◆ DATA TO EXAMINE:

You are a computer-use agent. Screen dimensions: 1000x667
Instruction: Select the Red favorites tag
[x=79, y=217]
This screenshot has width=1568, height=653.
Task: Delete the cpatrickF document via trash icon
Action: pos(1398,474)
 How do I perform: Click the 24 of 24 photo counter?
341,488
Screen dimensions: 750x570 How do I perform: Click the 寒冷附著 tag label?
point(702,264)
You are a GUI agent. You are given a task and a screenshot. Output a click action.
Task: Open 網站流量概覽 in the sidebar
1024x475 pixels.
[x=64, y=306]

---

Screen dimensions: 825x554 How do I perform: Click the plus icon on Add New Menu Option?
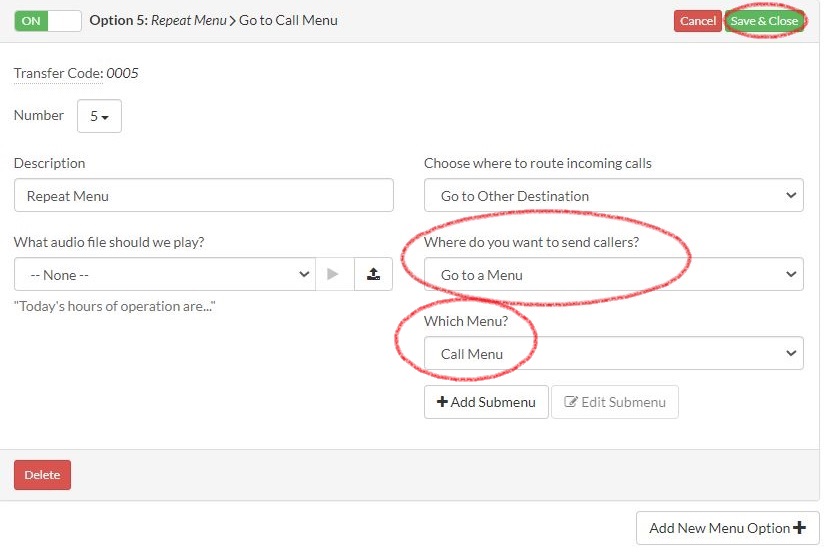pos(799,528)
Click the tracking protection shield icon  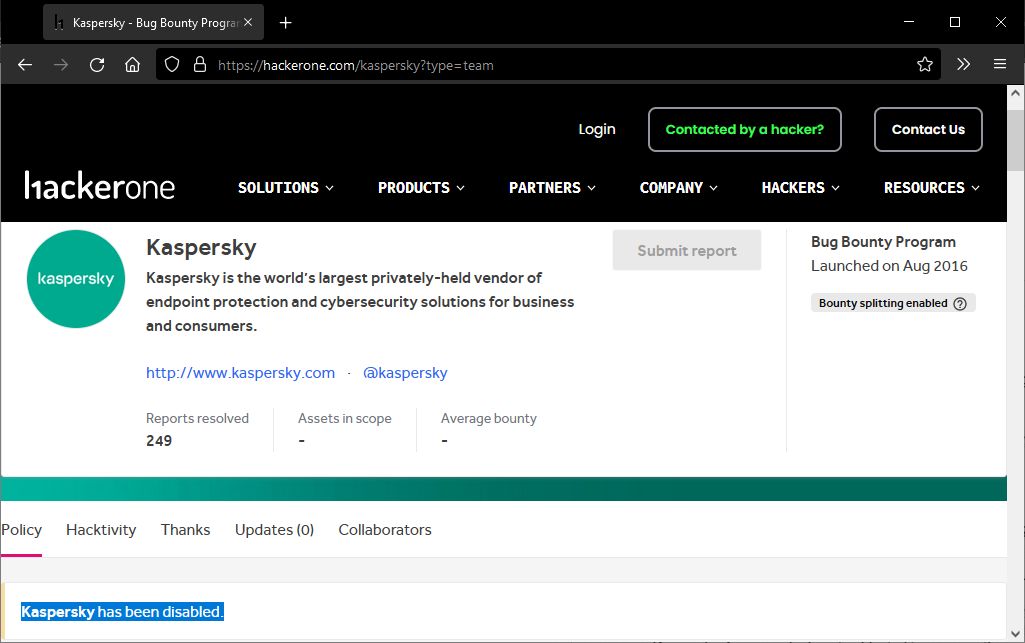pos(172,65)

◆ WORK REQUEST: Each line of the material that contains the string "agent" has to be copied out.

◆ ANSWER SECTION:
You are a computer-use agent. Screen dimensions: 1000x667
You are a GUI agent. You are given a task and a screenshot. Output a click action.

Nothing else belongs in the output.